▶ _TEXT EXTRACT_:
Mindful Mondays: Impermanence
I was going to write another Sleep Watch post but frankly, I’m, well, tired. I’m tired of thinking about sleeping. I’m tired of talking about sleeping. I’m tired of reading sleeping. I’m tired of writing about sleeping. I’m tired of tracking Isa’s sleeping. But most of all I’m tired of being tired.
I think the only way I can get through this right now is just to just… get through it. I’m currently attempting to accept this situation as not good or bad but just what is. I’m trying to embrace my feelings of exhaustion without regarding them negatively. I’m trying to live in the present moment and not look back at the disastrous night before or look ahead anxiously to Isa’s next nap (or returning to work). I’m trying to remind myself that everything changes – the great Buddhist teaching of Impermanence.
I keep asking myself, why is being tired bad? Only because I view it as being bad. (That, and my mind is so frazzled that I just dropped (or put down) my wallet at Old Navy on Friday and then cried for twenty minutes before someone turned it in.) But really, exhaustion is something we perceive as negative because physically we feel less than stellar. Interestingly, our negative feelings about being tired actually make the experience worse than it would be if we just experience the physical sensations without judgment and with the realization that this too, shall pass.
On Friday, as I trudged back downtown to pick up my wallet from Old Navy, I came across a wonderful teaching in Buddhism for Mothers. I was feeling like a super worthless excuse for a human being and I was sure I was going to ruin my life, my daughter’s life and my partner’s life with my absentmindedness and distraction when I came across this paragraph. Even while wallowing in self pity, I recognized how perfectly this message related to my mind state.
When I’m feeling at my lowest ebb emotionally, I notice my tendency to generalize the negativity: everything is dreadful, it always has been and it always will be and it’s all my fault – and everybody else’s too. It sounds almost comical with I’m in a lighter mood but at the time I believe these thoughts. With it’s emphasis on impermanence, Buddhism helps us at such times acknowledge that the mood will pass, that we won’t feel like this for long and might even feel quite happy in a few hours time; we can weather it for now and avoid assigning it any major significance.
I’ve tried to hold on to this teaching this weekend. There are times when I’m better at remembering than others. There are times when I’m better at accepting this teaching (and my tired eyes and aching back) than others. Many have reiterated what I’ve told myself, this too shall pass, and while I know it to be true, it’s hard not to struggle against the unpleasantness now. But if I remember that everything is impermanent, everything changes, I do feel a weight lifting. I do feel… like I can do this.
Then I realize that much of the unpleasantness is my anxiety about how this will affect graduate school and then my return to work. I’ve repeated many times that if I were just at home with Isa, this would be bearable, but when I return to work I’ll be unable to function. How I’ve said this countless times without ever once realizing, but right now you ARE just at home with Isa so right now it IS okay and nothing about right now says anything about six weeks from now, when you’re back at work. Now I see clearly, once again, that only by living in the present moment, and accepting it without labeling it as good or bad, can I find peace. Dwelling in the future, a future I can’t know before it transforms into the present, can do absolutely nothing to improve how I’m feeling now. In fact, it can only make me feel worse.

▶ _PROVIDED RECORDS_:

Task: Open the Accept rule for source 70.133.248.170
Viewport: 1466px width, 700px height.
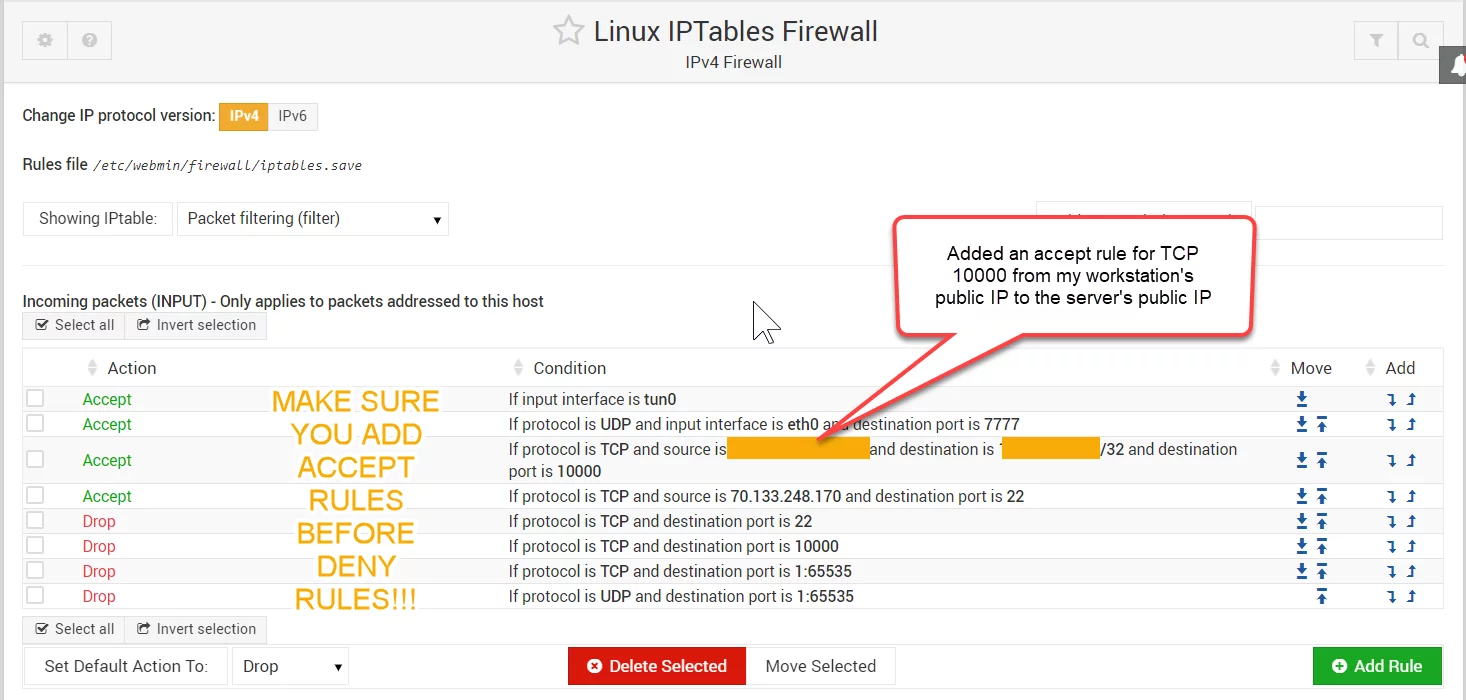Action: click(107, 496)
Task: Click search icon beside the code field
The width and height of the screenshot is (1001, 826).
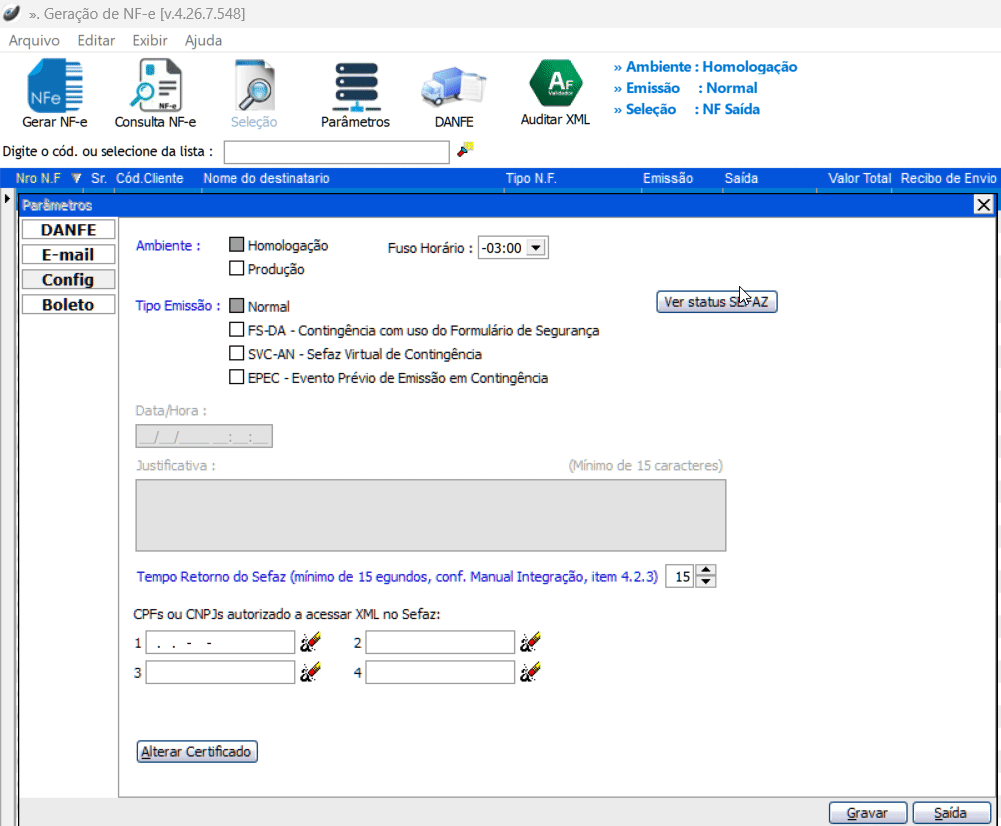Action: pos(466,151)
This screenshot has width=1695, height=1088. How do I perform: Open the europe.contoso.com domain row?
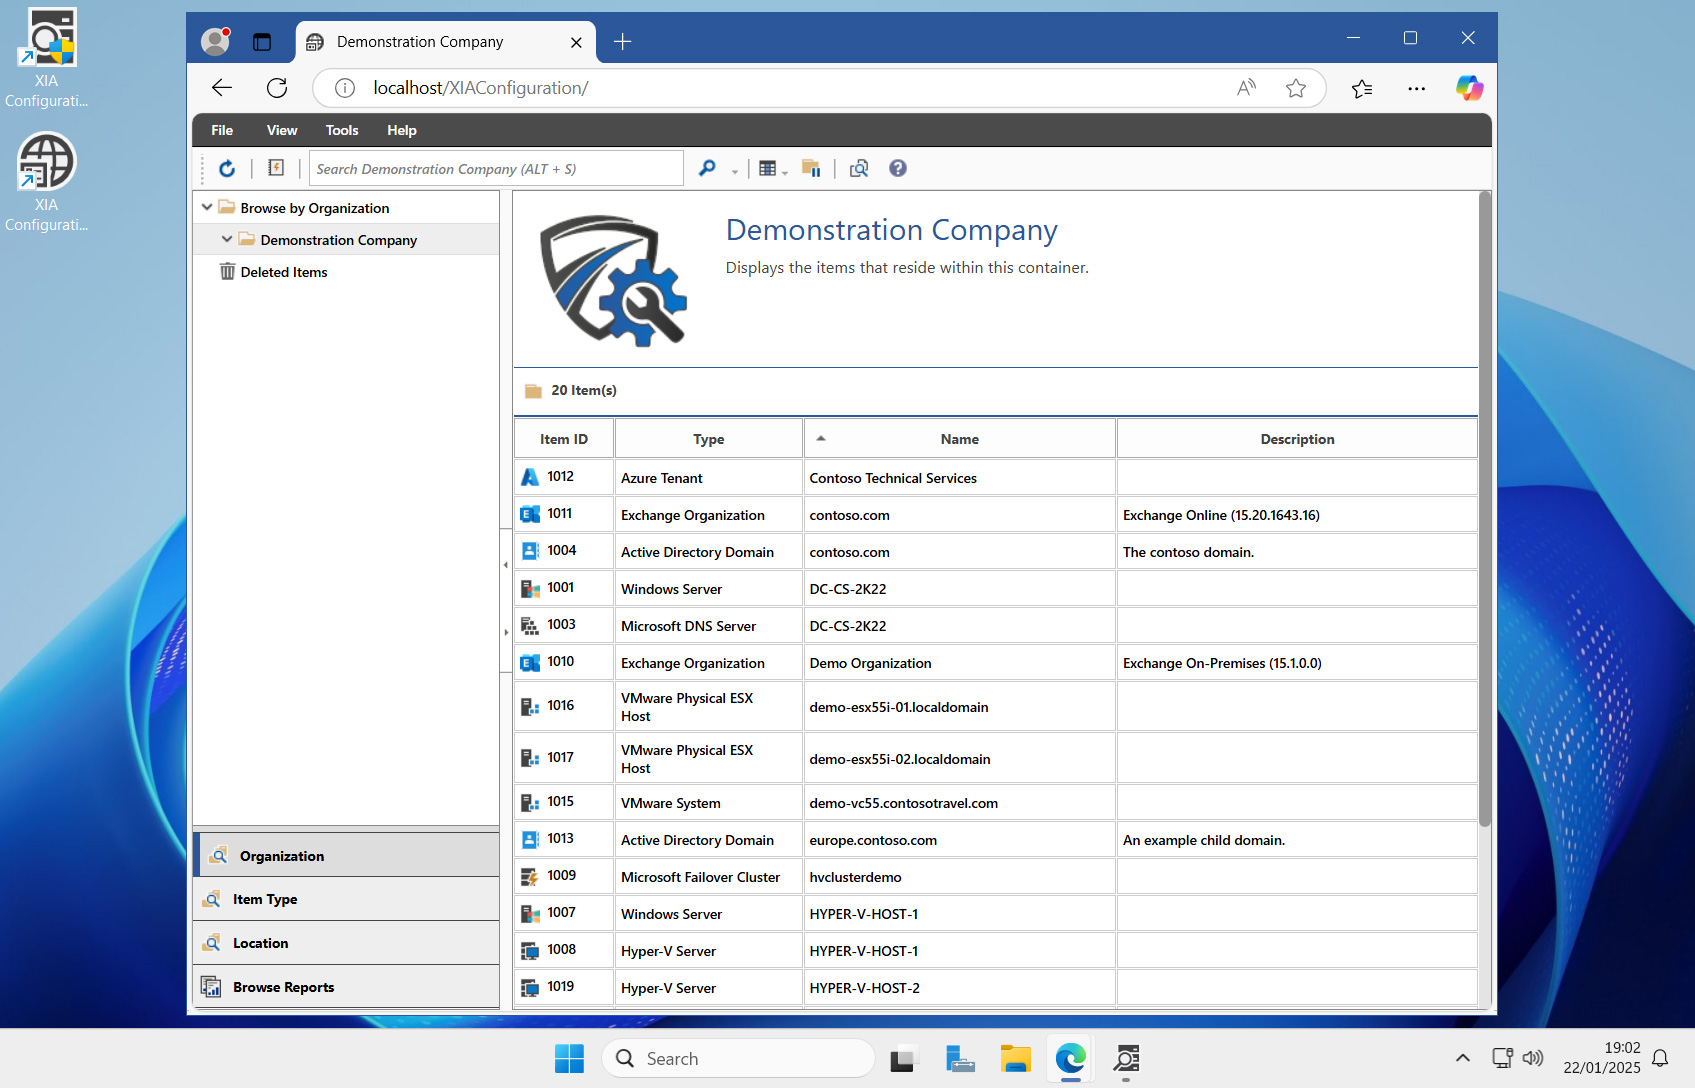coord(872,840)
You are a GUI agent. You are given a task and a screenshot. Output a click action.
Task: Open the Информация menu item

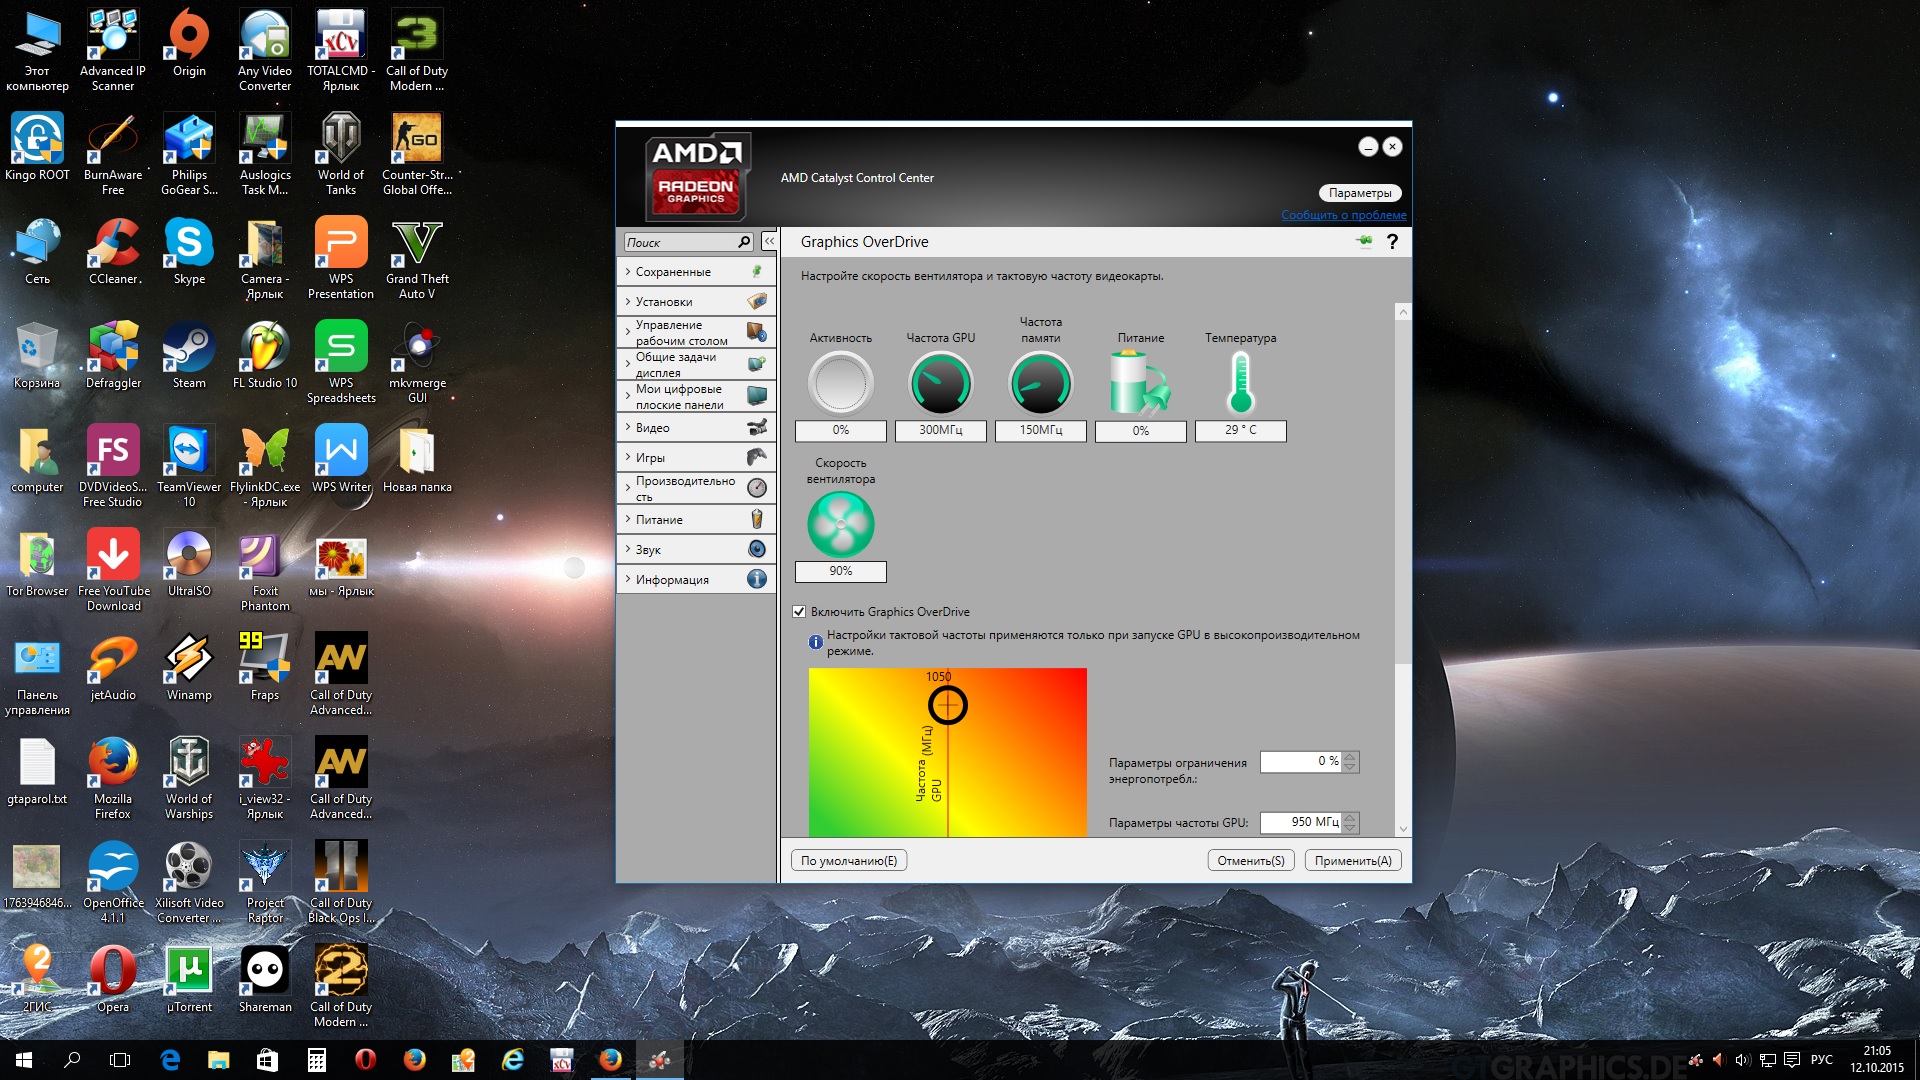coord(672,580)
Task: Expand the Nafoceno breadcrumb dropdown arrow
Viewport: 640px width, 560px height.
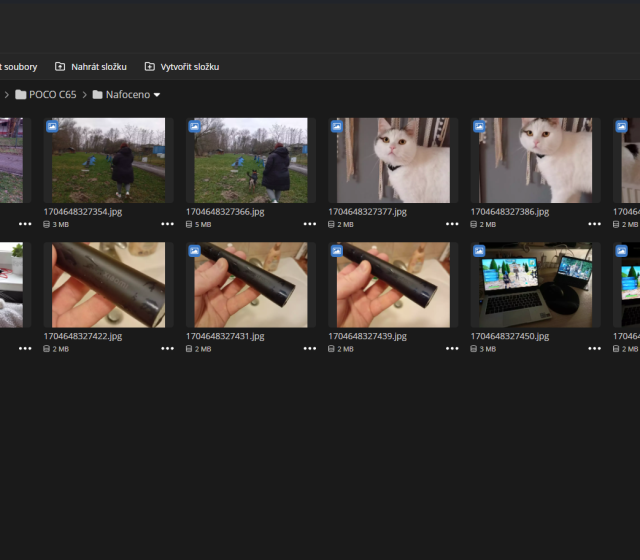Action: (157, 95)
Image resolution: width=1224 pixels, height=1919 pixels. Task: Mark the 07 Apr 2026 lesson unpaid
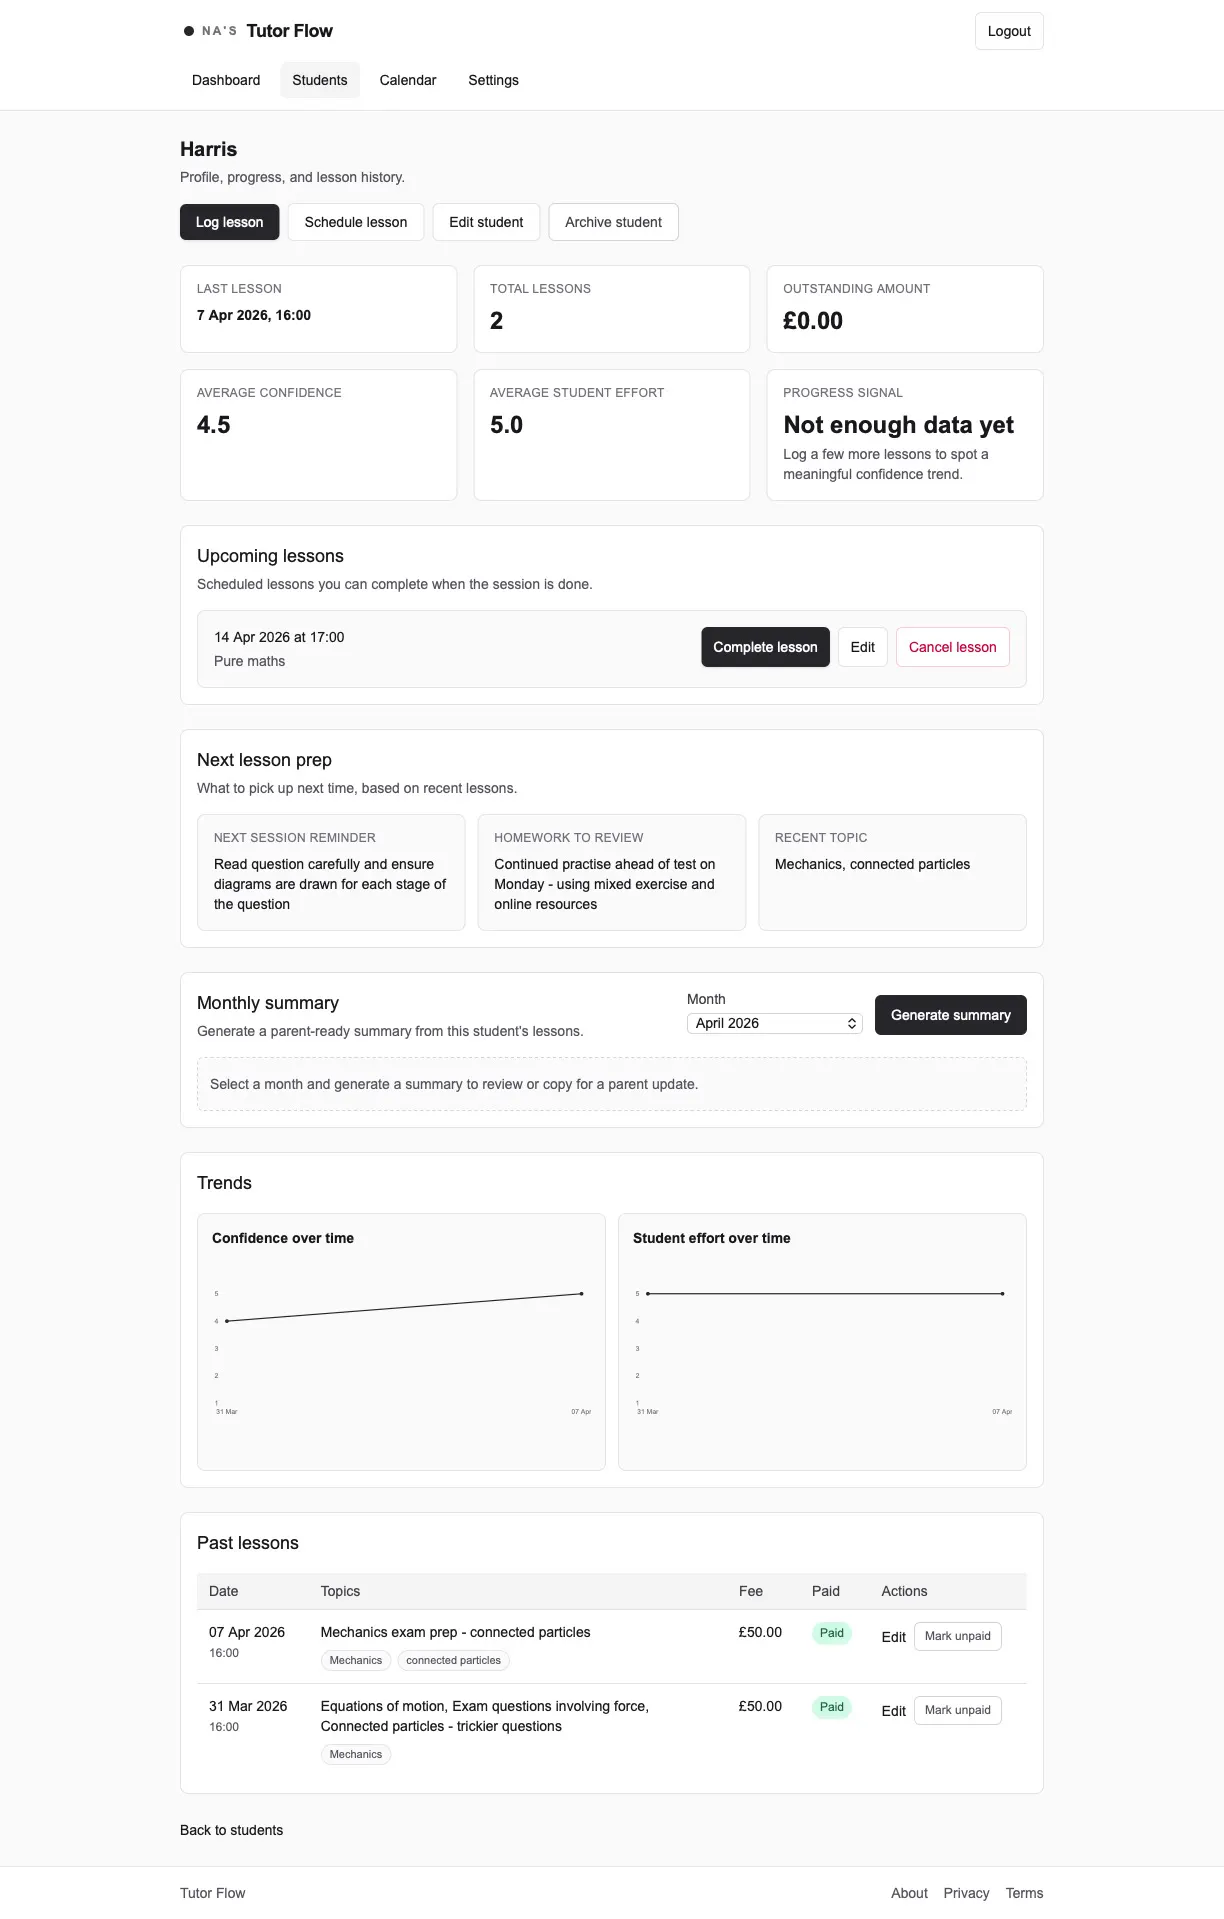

▶ _WHAT NEEDS TO BE DONE_:
Could you transcribe the post on impermanence, starting with "I think the" and going on through "teaching of Impermanence."? These items have nothing to do with the post on impermanence.

▶ _RESPONSE TO THE EXERCISE_:
I think the only way I can get through this right now is just to just… get through it. I’m currently attempting to accept this situation as not good or bad but just what is. I’m trying to embrace my feelings of exhaustion without regarding them negatively. I’m trying to live in the present moment and not look back at the disastrous night before or look ahead anxiously to Isa’s next nap (or returning to work). I’m trying to remind myself that everything changes – the great Buddhist teaching of Impermanence.